S’adressant à Al-Safa News, Georges Sleiman — producteur local de sel et originaire d’Anfé — alerte : « On reparle d’un projet immobilier qui occuperait 900 000 m²… ne laissant que 80 000 m² pour le monastère et les salines. » Ce projet, bien qu’encore non officialisé, pourrait mettre en péril un héritage culturel et écologique unique. Sleiman dénonce également les menaces environnementales, notamment les dépôts de déchets près du rivage et la réduction des écosystèmes vitaux, menaçant directement la production de sel et la biodiversité locale.
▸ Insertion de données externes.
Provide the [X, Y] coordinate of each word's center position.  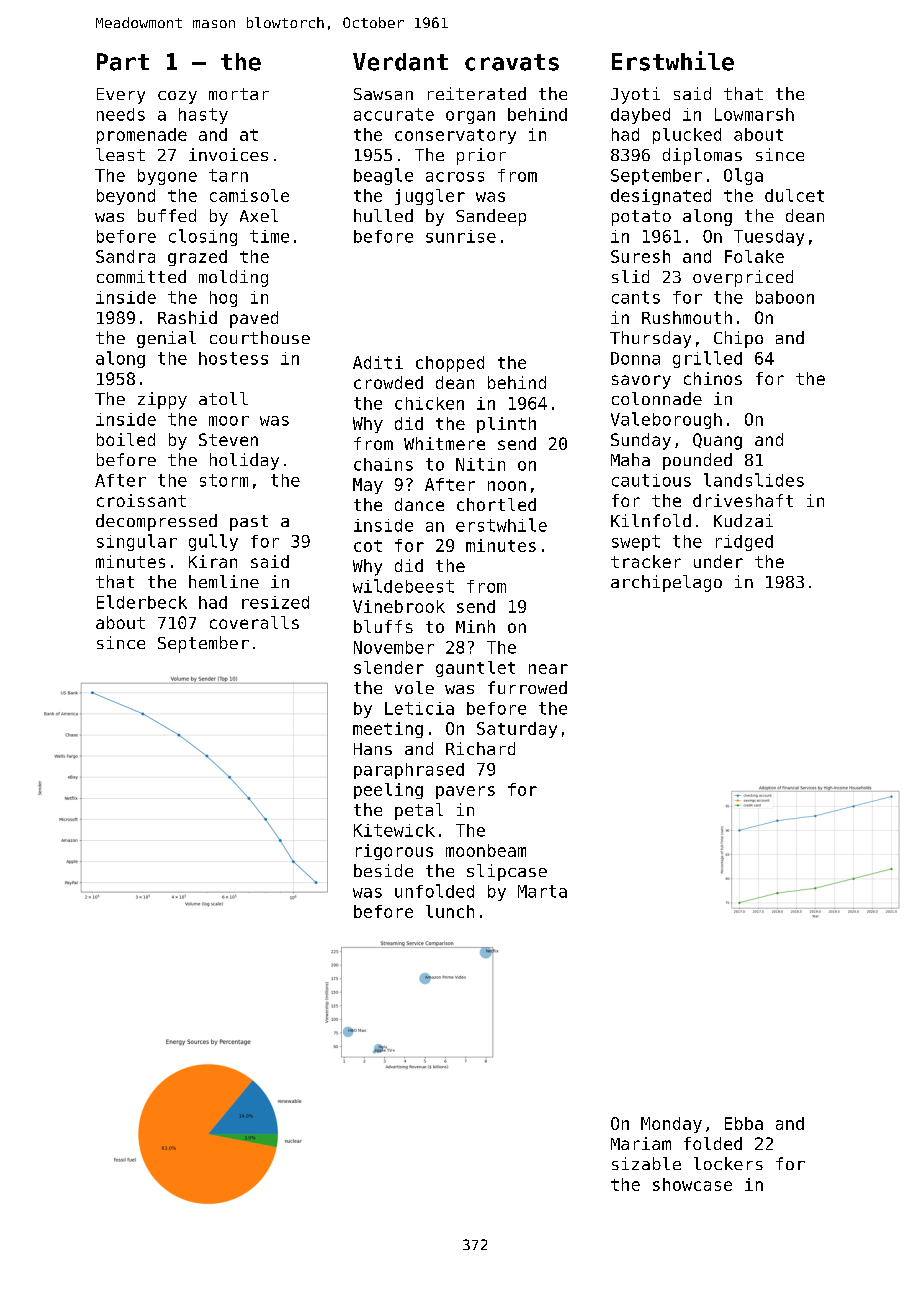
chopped [450, 364]
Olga [743, 176]
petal [419, 811]
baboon [785, 297]
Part [123, 62]
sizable [646, 1163]
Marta [542, 891]
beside [383, 870]
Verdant [400, 62]
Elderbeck [142, 602]
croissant [141, 500]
Outre les pressions urbanistiques, les salines font face à des défis économiques et climatiques. L’an dernier, les producteurs ont perdu environ 20 % de leur rendement à cause du dérèglement climatique : des saisons plus courtes, des nuages plus denses, entravant le processus naturel d’évaporation. Produire une tonne de sel local coûte environ 125 dollars, alors que le sel importé se vend à moins de 100 dollars sur le marché libanais, plaçant les producteurs locaux dans une concurrence inéquitable. Plus préoccupant encore, selon Sleiman, est l’absence de reconnaissance officielle de cette industrie : « Personne ne sait si les salines relèvent du ministère de l’Agriculture, des Travaux publics ou de la Culture », ce qui les expose à la négligence et aux abus.
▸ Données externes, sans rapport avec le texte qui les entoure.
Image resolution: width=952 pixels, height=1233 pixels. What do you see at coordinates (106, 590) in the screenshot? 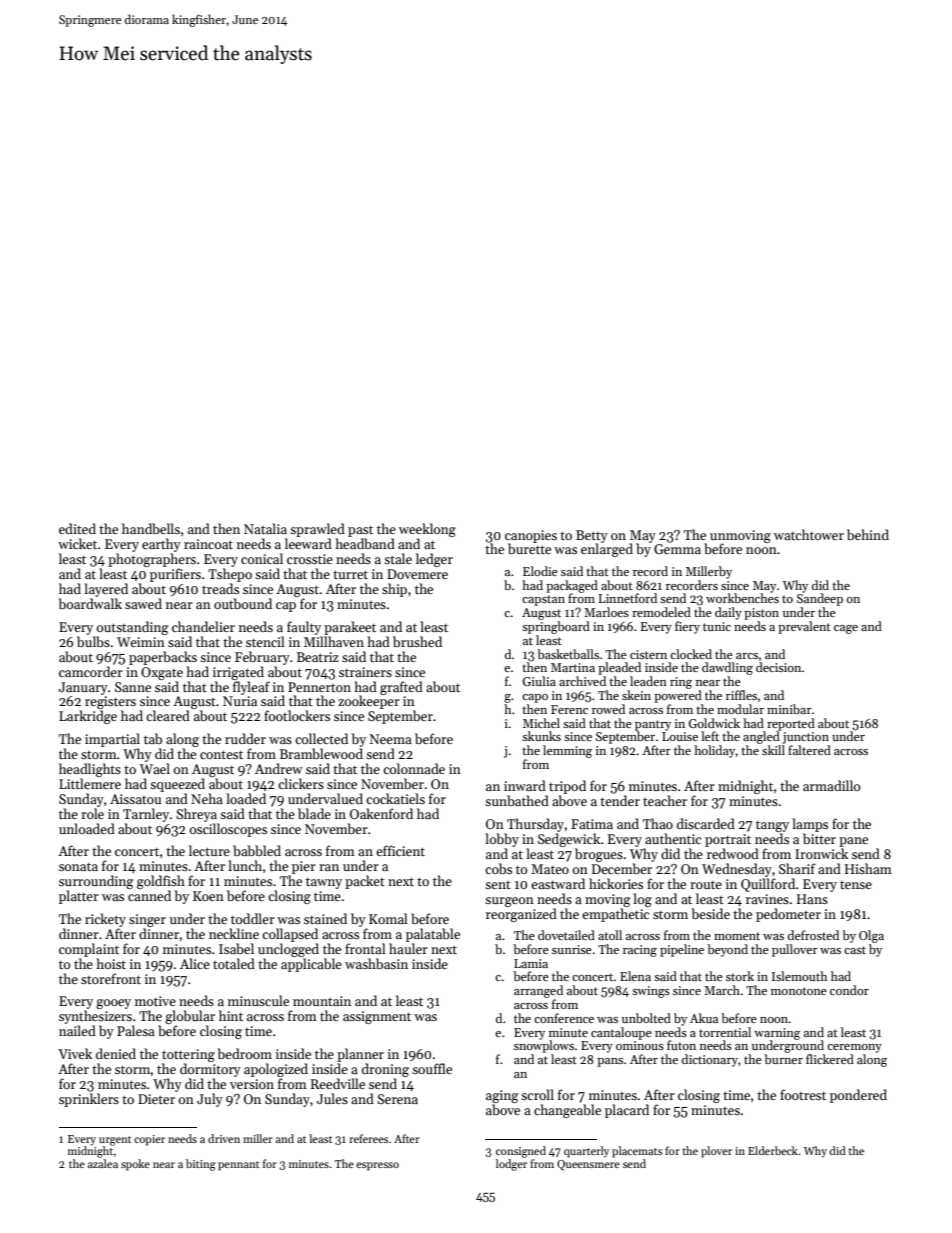
I see `layered` at bounding box center [106, 590].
Malgré ces défis, Anfé continue d’incarner une opportunité exemplaire pour construire un projet touristique et de développement équilibré. Ici, l’écotourisme n’est pas qu’un loisir, mais une expérience profonde fondée sur la relation entre l’homme, la nature, le sel et la pierre. Des courts-métrages documentaires sur Anfé ont été présentés dans des festivals internationaux, contribuant à faire découvrir au monde cette petite ville nichée entre mer et mémoire.

Ce dont Anfé a besoin aujourd’hui, ce ne sont pas de vastes projets immobiliers ni de transformations urbaines invasives, mais d’une reconnaissance officielle de ses salines comme sites patrimoniaux et industriels majeurs. Elle a besoin d’un plan global qui renforce son attrait éco-culturel tout en assurant la pérennité et la modernisation de sa production de sel. Un développement authentique ne se construit pas sur les ruines de la mémoire, mais sur un socle solide de patrimoine, d’où peuvent émerger les visions économiques, sociales et environnementales de demain.

Anfé n’est pas une ville ordinaire — c’est un laboratoire vivant du tourisme durable au Liban. Un modèle harmonieux où beauté naturelle et héritage culturel rencontrent artisanat traditionnel et identité collective. Si elle est bien gérée, Anfé pourrait bien devenir une rare success-story libanaise à une époque où ces histoires se font rares.